Engineering Contradictions & Design Principles
Engineering Contradiction Analysis
1Measurement precision
If manual searching through system logs is used to determine abnormal information, then the user can identify abnormal keywords, but the time consumption increases significantly and omissions are likely to occur
Solution Approach 1:
The system performs self-service by automatically monitoring test logs, identifying abnormal keywords, and extracting abnormal information without requiring manual intervention. The test running module, identification module, and extraction module work together to autonomously complete the entire process of abnormal information acquisition, eliminating the need for users to manually search through logs.
Solution Approach 2:
The patent replaces the mechanical manual searching process with an automated computer-based system. The identification module uses keyword identification algorithms to automatically detect abnormal information in test logs, substituting the manual mechanical search process with an efficient automated information processing system.
2Loss of information
If manual searching through system logs is used to determine abnormal information, then the user can identify abnormal keywords, but the complexity of the operation increases due to the large volume of log information
Solution Approach 1:
The extraction module specifically extracts abnormal information from the test log by identifying and isolating abnormal keywords. This extraction process separates the relevant abnormal information from the large volume of normal log data, presenting only the critical information to users and eliminating the need to manually navigate through extensive logs.
Solution Approach 2:
The system autonomously performs the complex task of analyzing large volumes of log information, identifying abnormal patterns, and extracting relevant data.

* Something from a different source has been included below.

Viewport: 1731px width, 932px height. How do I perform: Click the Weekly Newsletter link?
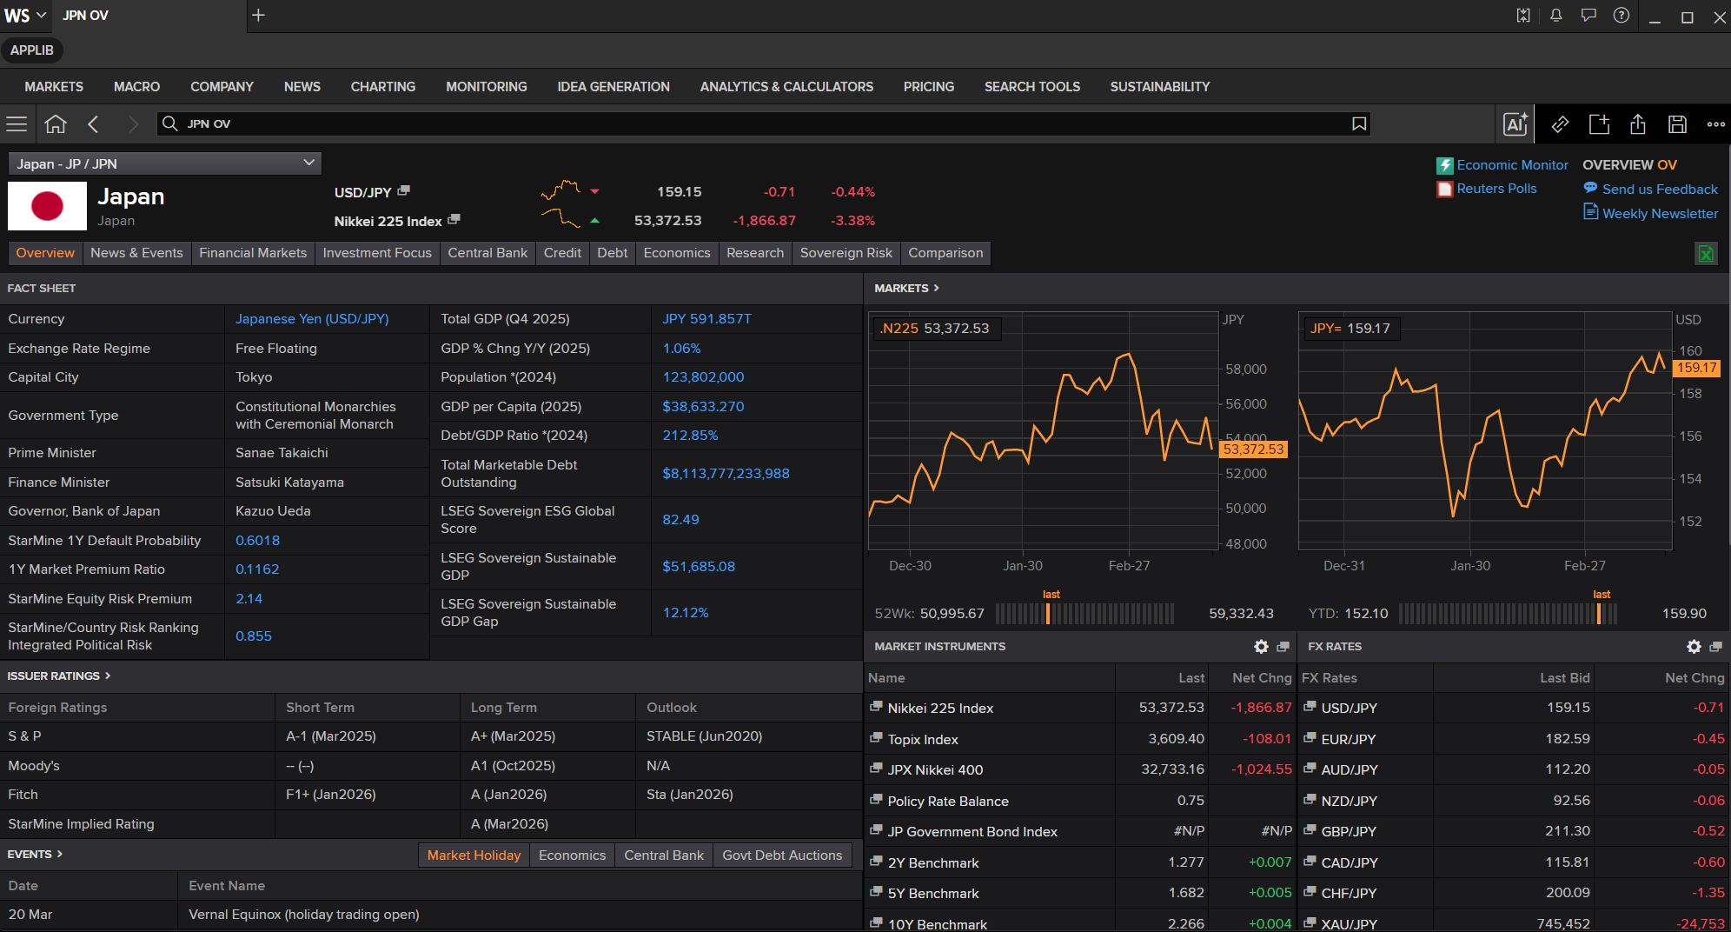point(1660,214)
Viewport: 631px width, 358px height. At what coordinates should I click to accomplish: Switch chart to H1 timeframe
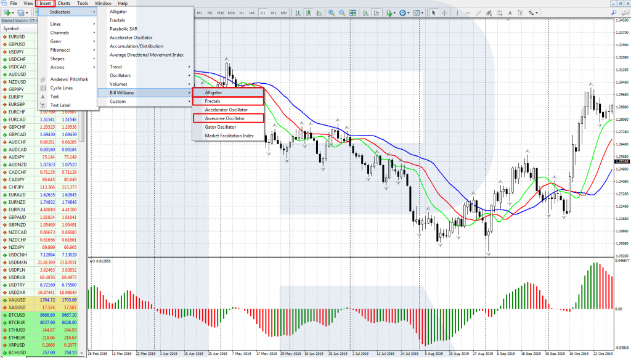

This self-service capability handles the operational complexity internally, presenting simplified results to users without requiring them to manually process the complex log data.
3Productivity
If automated keyword identification is implemented, then the time for extracting abnormal information is reduced, but the device complexity increases due to additional modules
Solution Approach 1:
The testing system integrates multiple functions into a unified automated framework. The test running module not only executes tests but also coordinates with the identification and extraction modules. This multi-functional integration allows the system to perform test execution, log monitoring, keyword identification, and information extraction through a coordinated module structure that achieves high productivity while managing complexity through functional integration.
Data Source
AI summary
Devices and methods are provided for acquiring abnormal information. For example, a test command line is generated using one or more data processors based on at least information associated with test demand information; the generated test command line is run using the data processors to send a test instruction to execute a test of a condition associated with the demand information; a test log is monitored using the data processors; keyword identification is performed using the data processors on the test log; and in response to one or more test abnormal keywords existing in the test log based on at least information associated with the keyword identification, abnormal information associated with the abnormal keywords is extracted using the data processors from the test log.